• Brief: The line containing "Screen dimensions: 1454x840" marks the start of the required copy, which runs to the final line of the entries; return those lines exactly, without any pictures.

[Data excerpts]

========

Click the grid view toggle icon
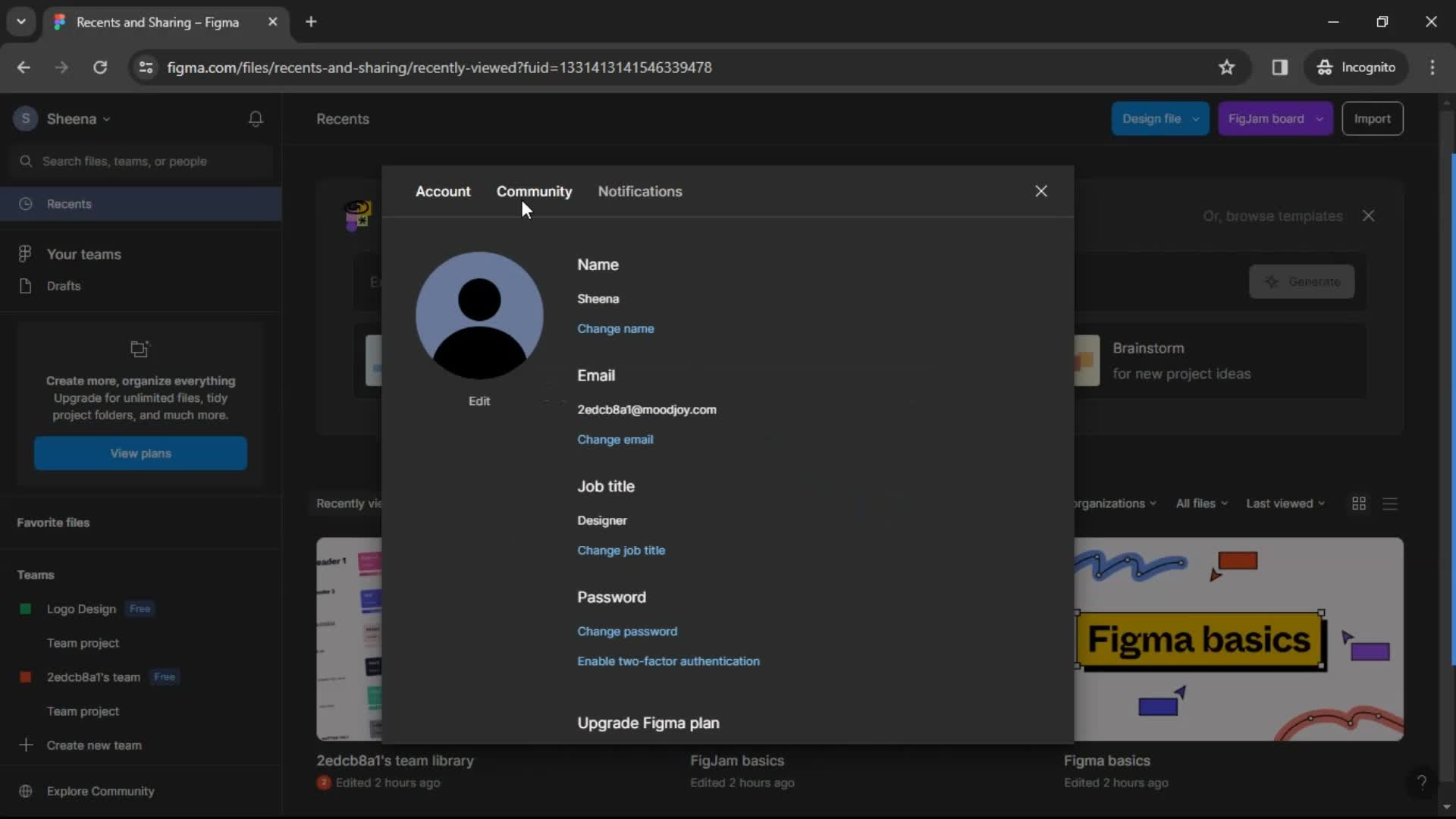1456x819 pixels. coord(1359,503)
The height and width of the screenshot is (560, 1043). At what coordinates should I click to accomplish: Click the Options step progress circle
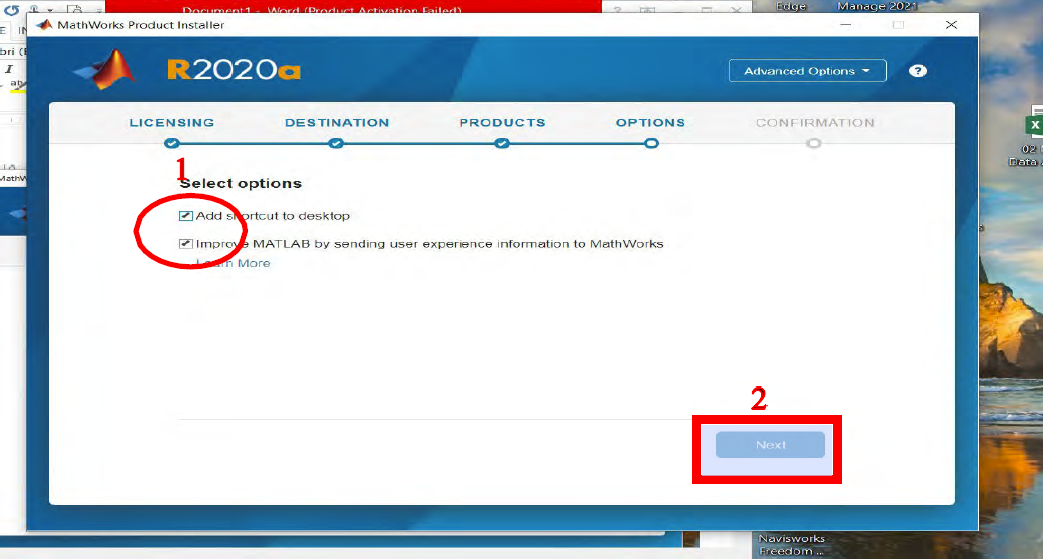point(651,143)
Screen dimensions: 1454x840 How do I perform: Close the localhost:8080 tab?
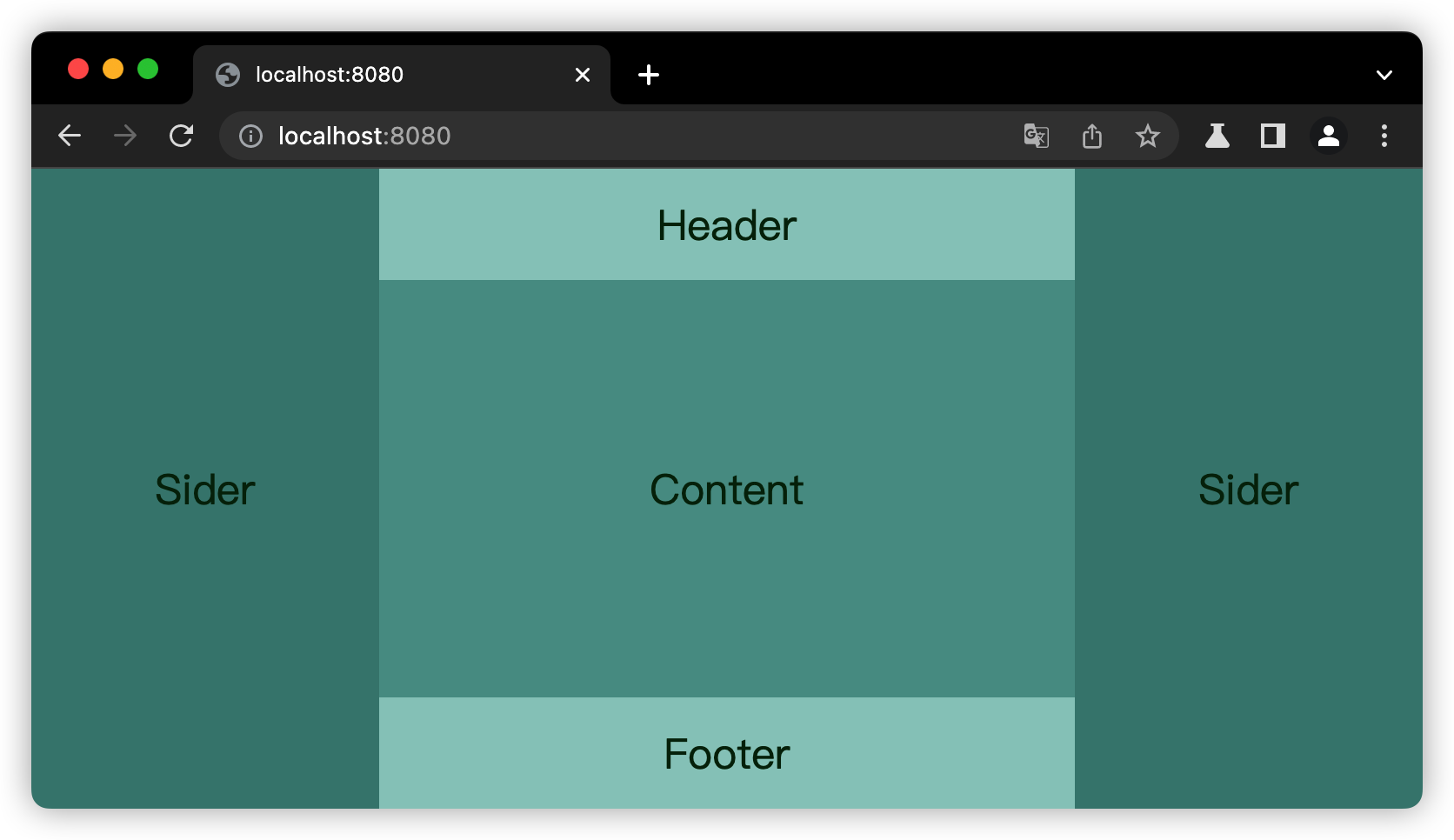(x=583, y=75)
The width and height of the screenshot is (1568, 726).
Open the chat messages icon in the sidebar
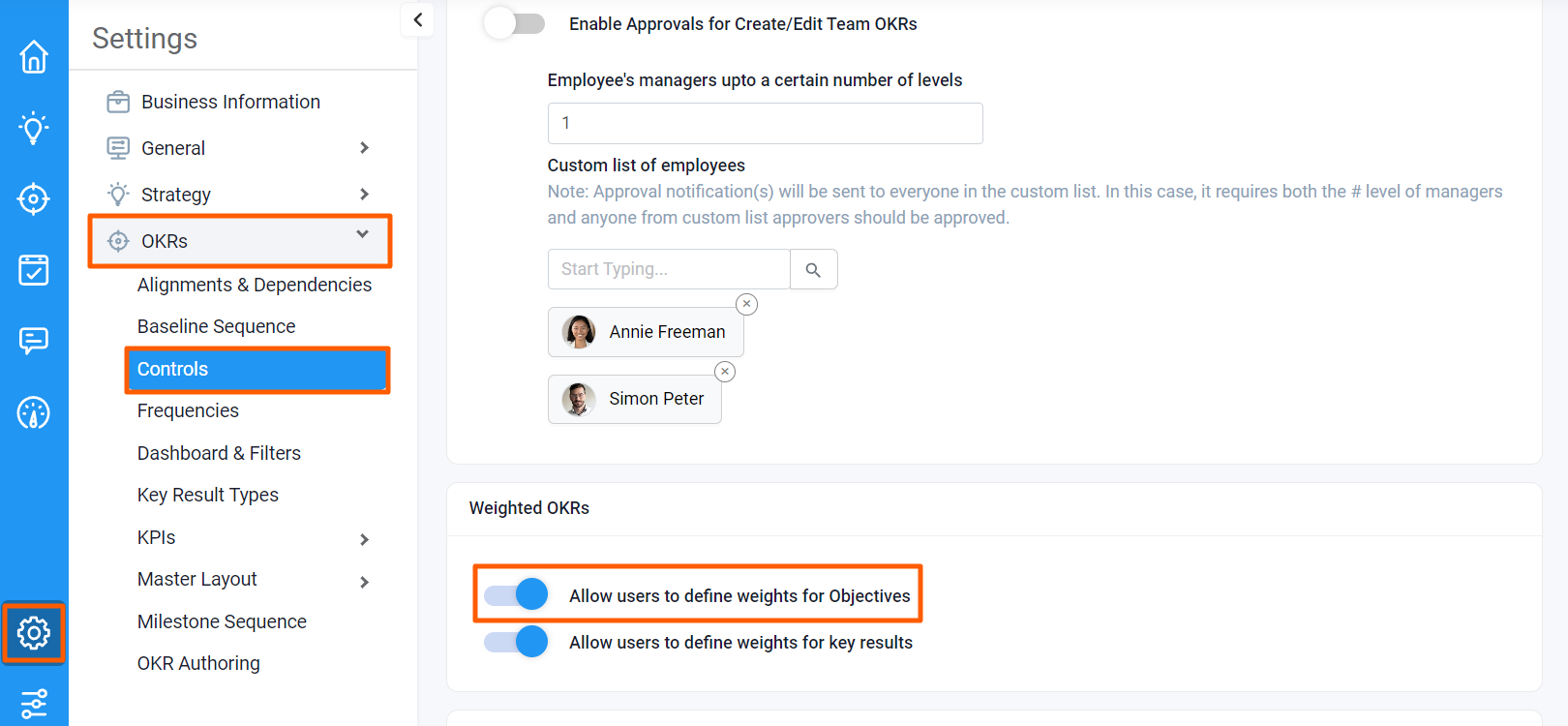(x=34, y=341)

========

• Answer box:
Screen dimensions: 1454x840 How do I perform: Close the localhost:8080 tab?
(x=583, y=75)
The width and height of the screenshot is (1568, 726).
Open the chat messages icon in the sidebar
(x=34, y=341)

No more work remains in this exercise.